Army Maj. Gen. Gary S. Patton
Report Helps Military Deal With Sexual Assault Problem
By Jim Garamone
American Forces Press Service
WASHINGTON, May 7, 2013 – Sexual assault is a long-term problem for the military, and it will take time for military efforts to combat it, the director of the Defense Department’s sexual assault prevention and response office said.
“We are not satisfied with where we are at today,” Army Maj. Gen. Gary S. Patton said in an interview before the release to Congress of the Annual Report on Sexual Assault in the Military.
“This annual report shows that we have a serious problem with sexual assault in our military,” Patton said. “It’s a problem we also know to be prevalent and persistent in our American society. In the military, though, we have to hold ourselves to a higher standard.”
Combating the problem will require a culture change in the military, the general said.
“Current programs and training are laying the foundation for the culture change required to eradicate sexual assault from the military,” he added.

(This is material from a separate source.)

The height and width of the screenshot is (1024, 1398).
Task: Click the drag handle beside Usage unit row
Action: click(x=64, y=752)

The report to Congress gathers data from the services and the results of a confidential survey of active and reserve-component service members. The surveys give numbers for the prevalence of sexual assaults in the military.

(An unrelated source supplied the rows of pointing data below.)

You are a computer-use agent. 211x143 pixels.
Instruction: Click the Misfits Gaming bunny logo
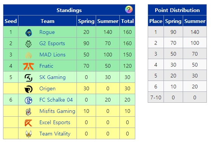pos(29,112)
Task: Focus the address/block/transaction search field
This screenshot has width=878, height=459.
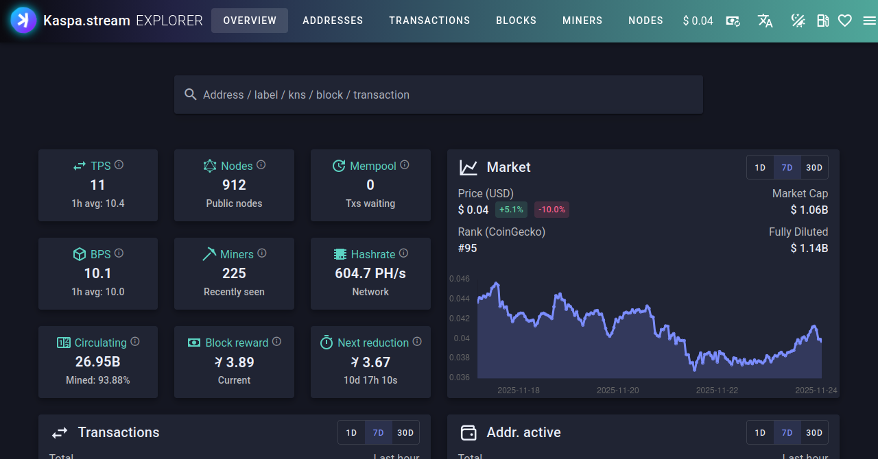Action: (439, 95)
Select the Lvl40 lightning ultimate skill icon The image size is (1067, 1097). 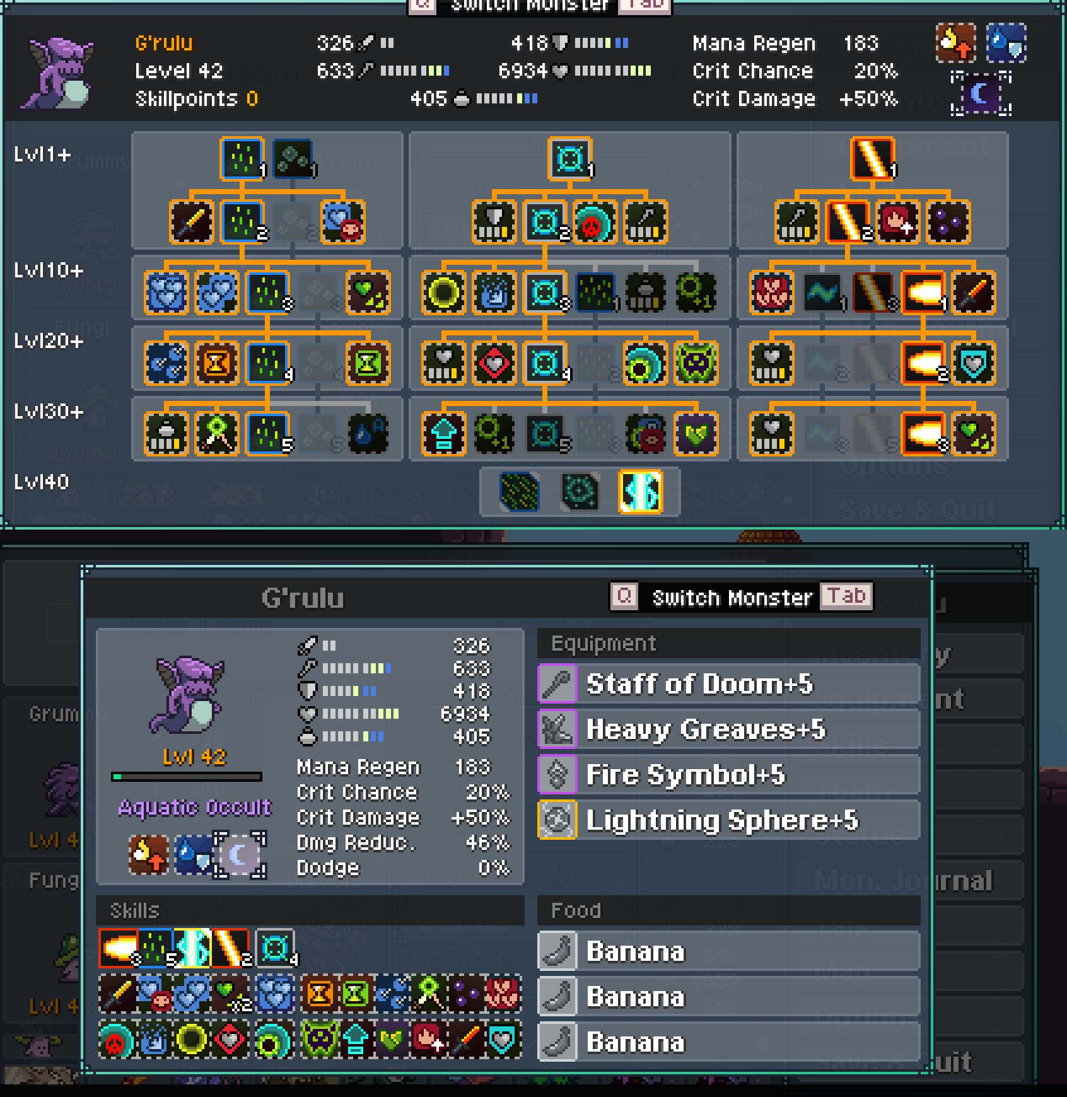(x=640, y=492)
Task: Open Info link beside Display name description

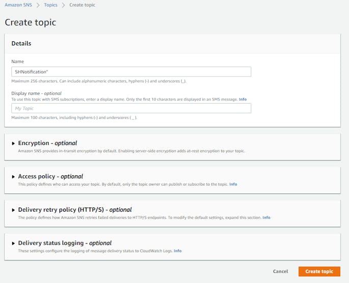Action: pyautogui.click(x=243, y=99)
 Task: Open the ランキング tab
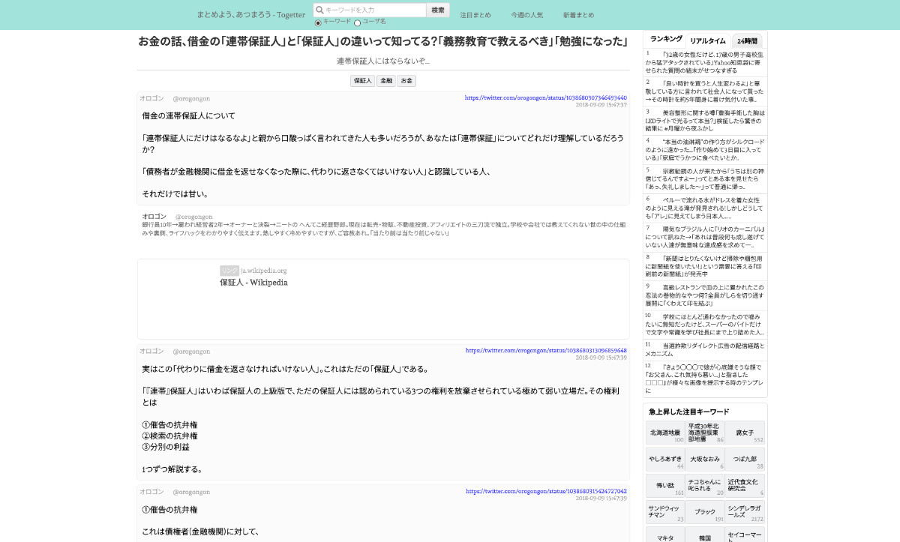pyautogui.click(x=666, y=40)
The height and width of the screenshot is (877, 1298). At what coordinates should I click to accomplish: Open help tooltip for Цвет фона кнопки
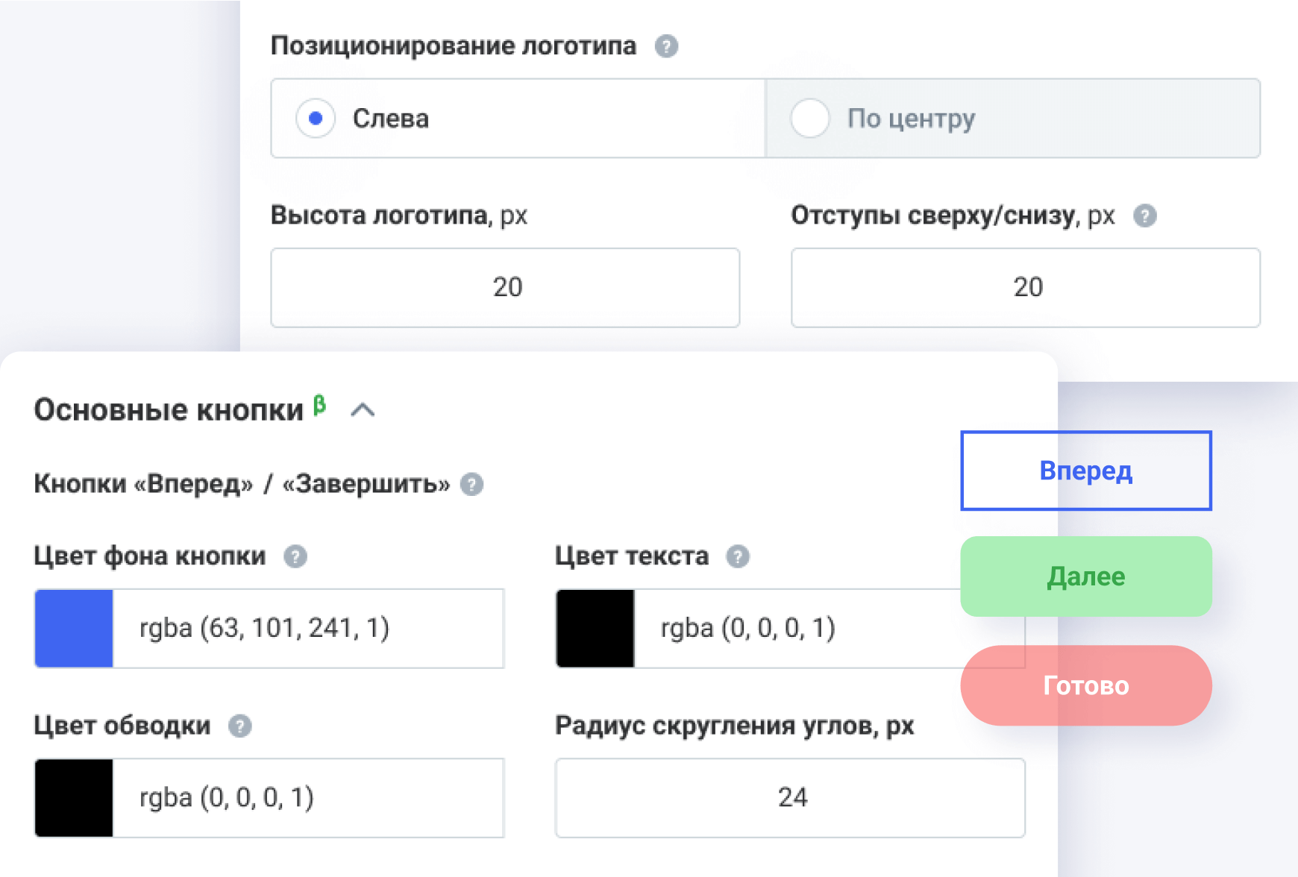click(295, 556)
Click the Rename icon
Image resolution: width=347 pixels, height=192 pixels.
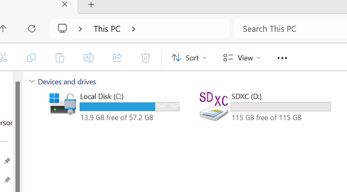click(x=89, y=58)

The prevalence of unwanted sexual contact has increased for active duty women, the report shows, but has remained unchanged for active duty men and reserve-component women and men. Unwanted sexual contact includes the crimes of rape, sexual assault, forcible sodomy and abusive and aggravated sexual contact, Patton said.
Overall, there were 3,374 reports of sexual assault involving service members as either victims or perpetrators in fiscal year 2012.
“This represents a 6 percent increase from fiscal 2011,” Patton said. “Of these reports, 816 were restricted reports — meaning these remain confidential.”
But buried in that number is a positive indicator, Patton said.
“The number of restricted reports this last year that converted to unrestricted reports increased from 14 percent to 17 percent in fiscal 2012,” he explained. “We see this as a leading indication of victim confidence.”
Sexual assault prevention and response is not a static program, he said, noting that it has changed and will continue to change and evolve.
“There are improvements and new initiatives in place,” Patton added. “We have to continue to assess ourselves and strive to improve.”
Sexual assault is an under-reported crime, and more victims coming forward means that more investigations and more accountability for offenders, he said.
“There is increased awareness, and we’ve got a lot of new programs in place or coming on line,” he said. “There is much more for us to do.”